The sun may be setting on Hu Jintao’s reign as the leader of Communist Party, but his career as commander-in-chief still has legs.
Duowei News reported this week (hat-tip to Sinocism) that Hu will hold onto his job as Chairman of the Central Military Commission (CMC) for another two years, following the precedent set a decade earlier by Jiang Zemin (Deng Xiaoping also held onto his military brief after relinquishing his other formal roles). This is contrary to recent speculation that Hu may have been too weak politically to retain his military command.
In all likelihood, Jiang endorsed this practice in 2002 in order to preserve his own authority, and not just because he had identified managerial advantages in a phased handover. But this quirky system may indeed have its benefits. Xi Jinping has a million other things to do as he assumes the leadership of the Party. By remaining CMC Vice-Chairman until 2014 he can leave it to Hu to bed down the new military leadership, before assuming control of a more settled Commission when he has a moment to spare.
However, this anomalous two-year bridging period that China is about to enter into – Xi as supreme leader, but Hu as commander-in-chief – comes at a critical juncture for Chinese security. China is arguably facing its most serious security challenge in a decade, as its stand-off with Japan in the East China Sea drags ominously onwards to potentially violent conclusion. If either side actually starts shooting, it will be the biggest international crisis that China has faced since its invasion of Vietnam in the late Seventies.
In that scenario, it is not clear how China’s chain of command would function, since the normal decision-making process – in which the same man holds both political and military authority – will have been suspended. When Hu steps down from the Politburo Standing Committee during the upcoming leadership handover, the Committee’s sole representative on the CMC will be Xi Jinping, number one on the Standing Committee but only joint number two on the military body.
Make-or-break questions such as whether to go to war with Japan would surely, in more usual times, be deliberated by the Standing Committee, whose decision would then be transferred to the CMC by that body’s two civilian members. But Hu will soon be removed from that process. What if Xi, his subordinate on the CMC, comes to Hu with a Standing Committee decision on a critical national security matter with which Hu disagrees?
China may have an esoteric mechanism for working through this kind of impasse, should it ever occur (Hu may out of necessity be included in Standing Committee discussions on national security matters, for example).
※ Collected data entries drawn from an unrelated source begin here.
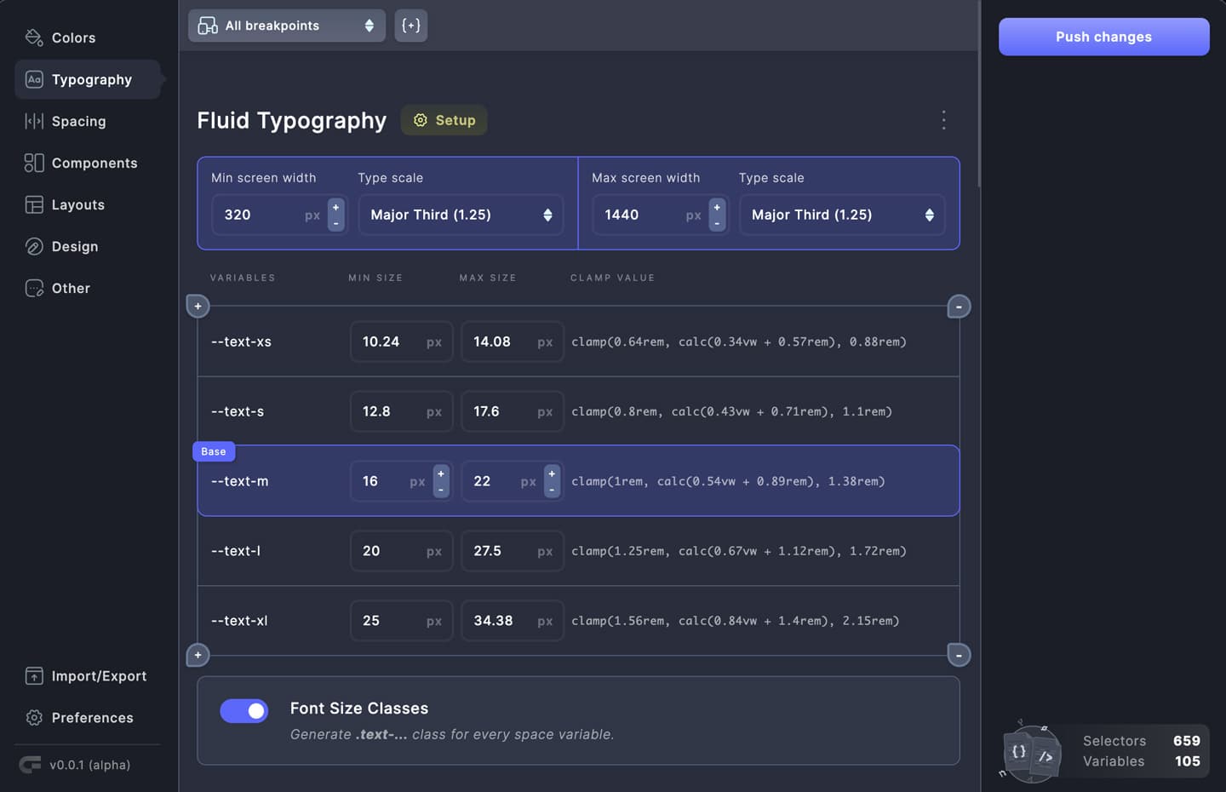The width and height of the screenshot is (1226, 792).
Task: Click the Import/Export icon
Action: point(34,676)
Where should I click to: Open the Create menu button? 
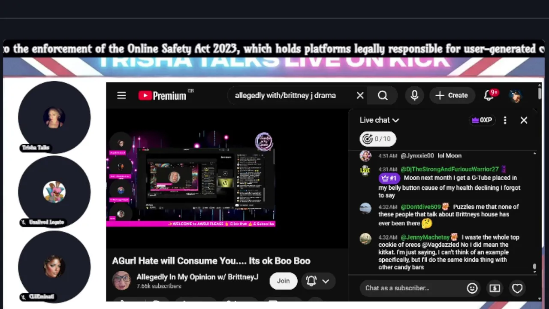pos(452,95)
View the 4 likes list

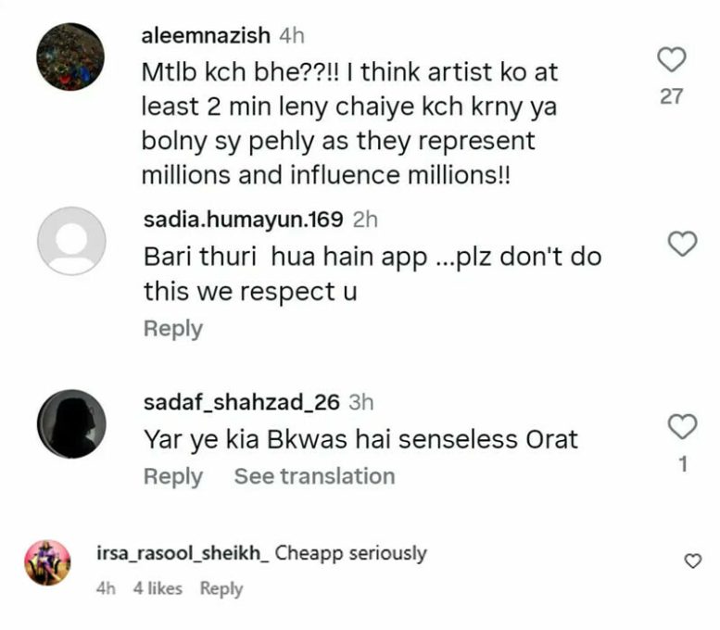[158, 588]
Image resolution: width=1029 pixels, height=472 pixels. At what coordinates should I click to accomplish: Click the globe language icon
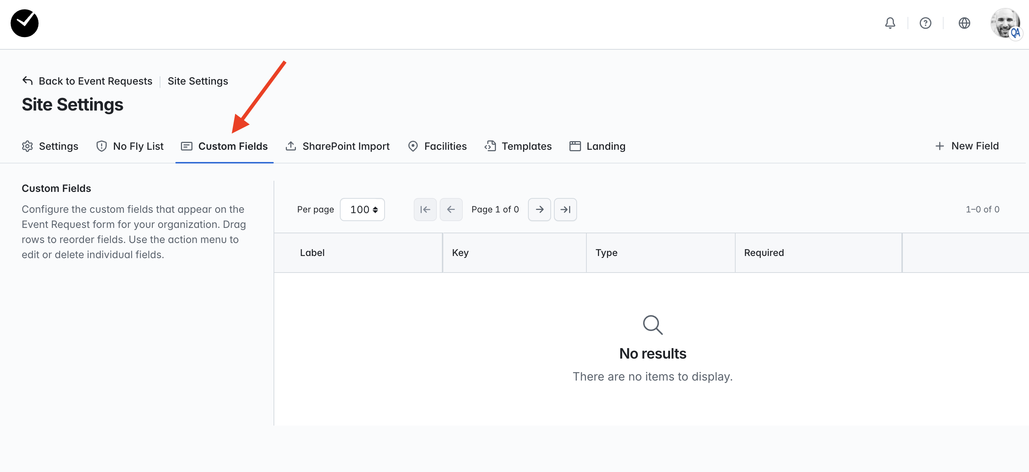(x=964, y=23)
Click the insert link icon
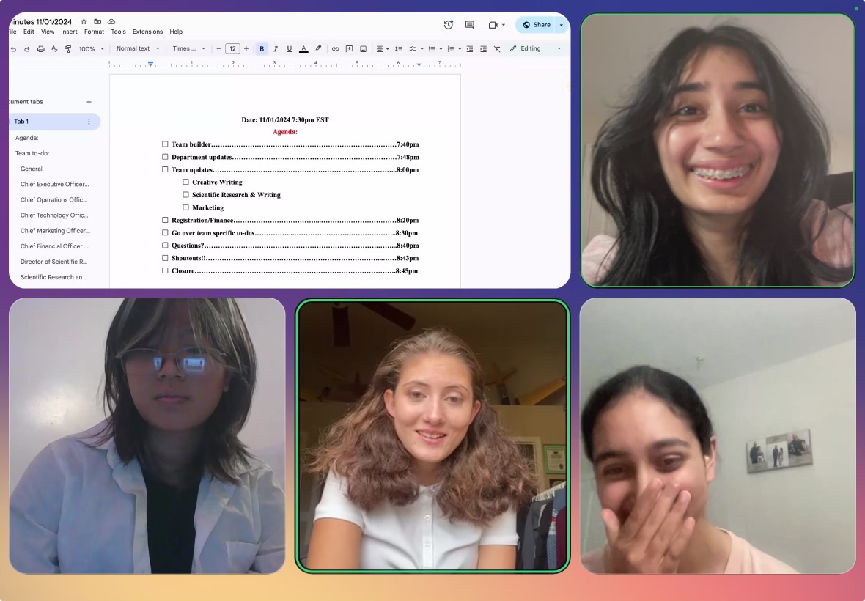The width and height of the screenshot is (865, 601). [x=335, y=49]
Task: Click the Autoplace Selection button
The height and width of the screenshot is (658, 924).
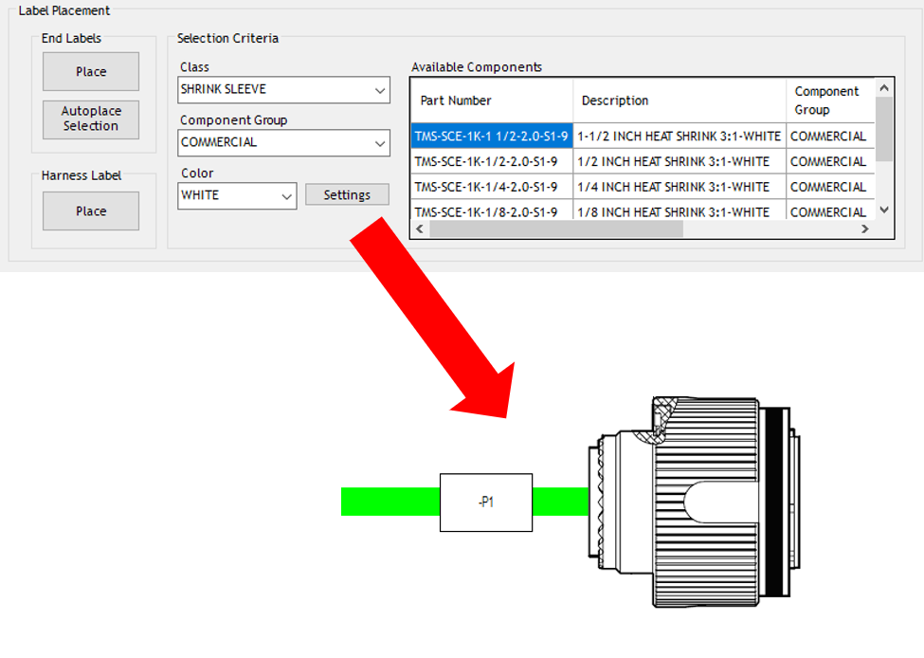Action: pyautogui.click(x=91, y=119)
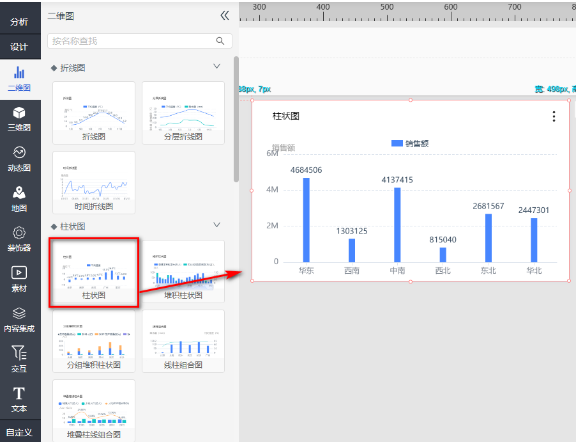Click the 按名称查找 search field
The height and width of the screenshot is (442, 576).
pyautogui.click(x=131, y=41)
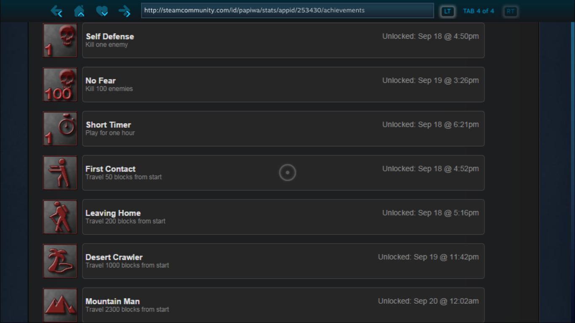
Task: Select the Short Timer stopwatch icon
Action: click(60, 129)
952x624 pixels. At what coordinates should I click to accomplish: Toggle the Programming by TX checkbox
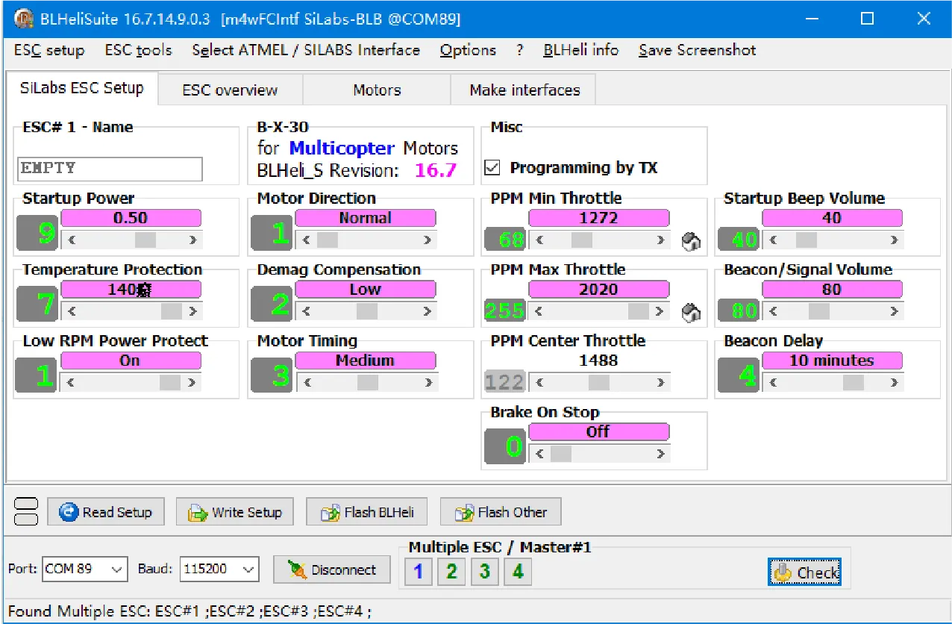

There is also the school of thought, described here by Peter Mattis that, perhaps, “Chinese leaders believe the international situation is sufficiently dangerous that the ostensible uncertainty caused by a CMC leadership transition would be undesirable”, for which reason Hu is being retained.
Such a view, if correct, implies that China’s leaders want to avoid any crossed lines when it comes to these critical war-and-peace decisions, and that they are determined to preserve the existing chain of command.
In that case, if China and Japan come to the brink of war in 2013, the buck will stop not with the Party’s newly risen star, Xi Jinping. It will stop with Hu Jintao, yesterday’s news.